◆ DO THIS
Rewrite the data below, replacing "menu item" with "menu entry" and leaving everything else unchanged. Omit the pictures from your answer.

◆ DATA ROWS

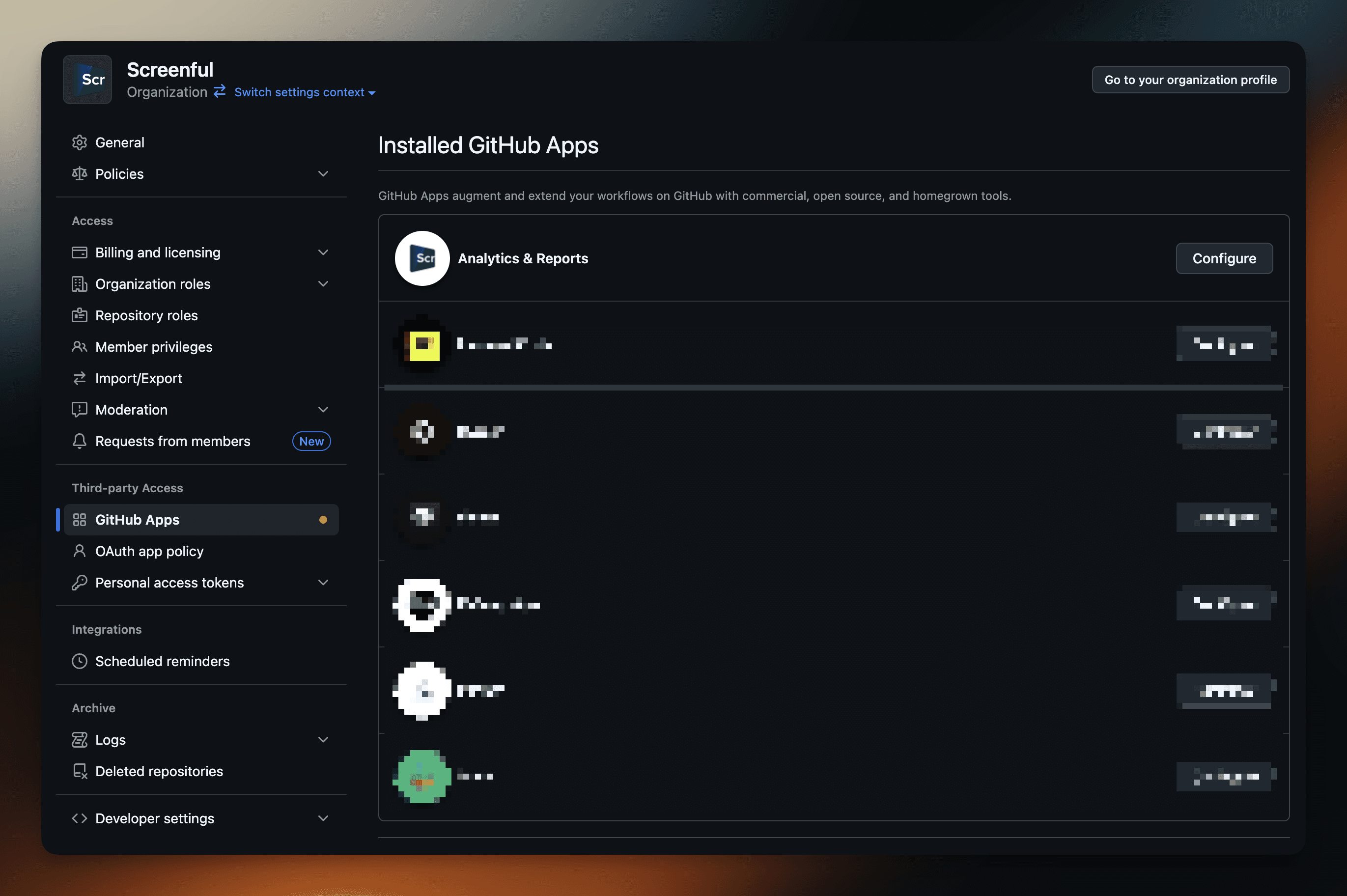Click the Billing and licensing card icon
Image resolution: width=1347 pixels, height=896 pixels.
pyautogui.click(x=80, y=252)
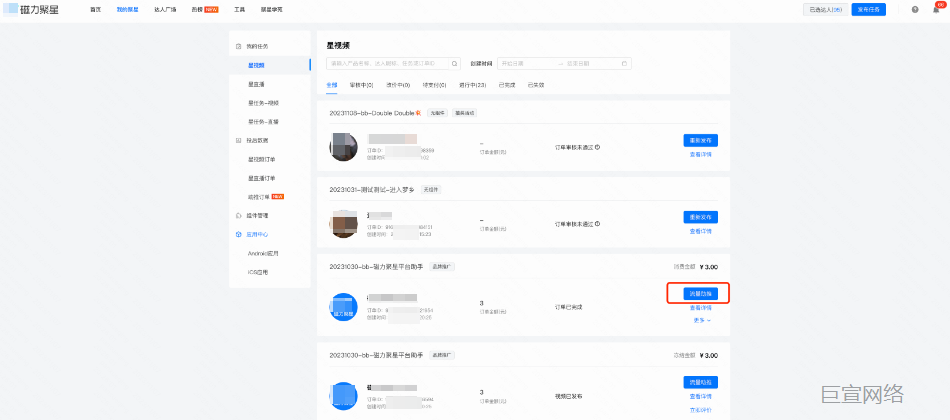Image resolution: width=950 pixels, height=420 pixels.
Task: Click 应用中心 sidebar icon
Action: tap(238, 234)
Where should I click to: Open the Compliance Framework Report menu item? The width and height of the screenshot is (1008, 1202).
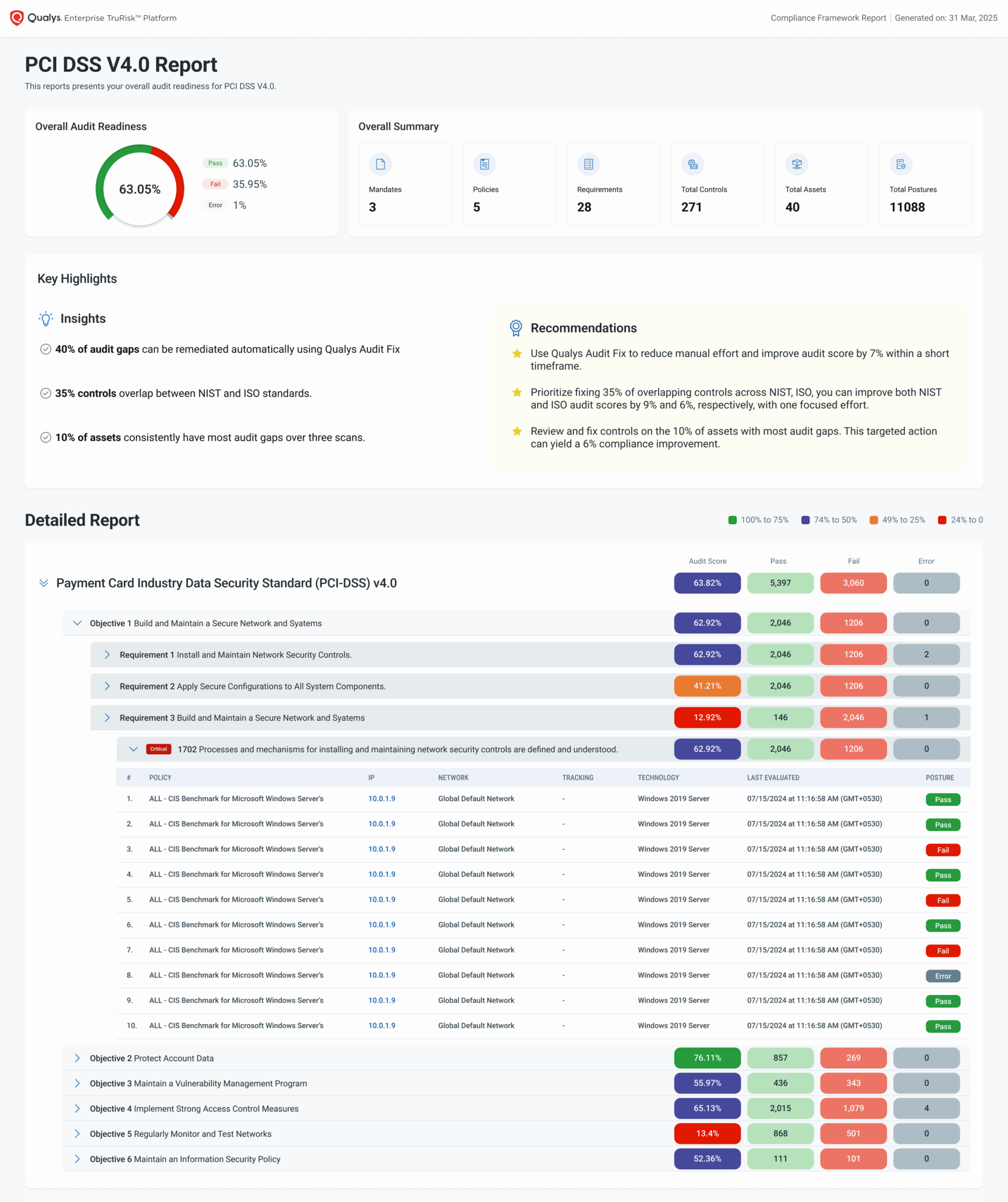(828, 18)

◆ OUTPUT BELOW
Click the Billing and licensing card icon
Image resolution: width=1347 pixels, height=896 pixels.
pyautogui.click(x=80, y=252)
Image resolution: width=950 pixels, height=420 pixels.
Task: Click 应用中心 sidebar icon
Action: tap(238, 234)
Where should I click to: Open the Compliance Framework Report menu entry? The width and height of the screenshot is (1008, 1202).
(828, 18)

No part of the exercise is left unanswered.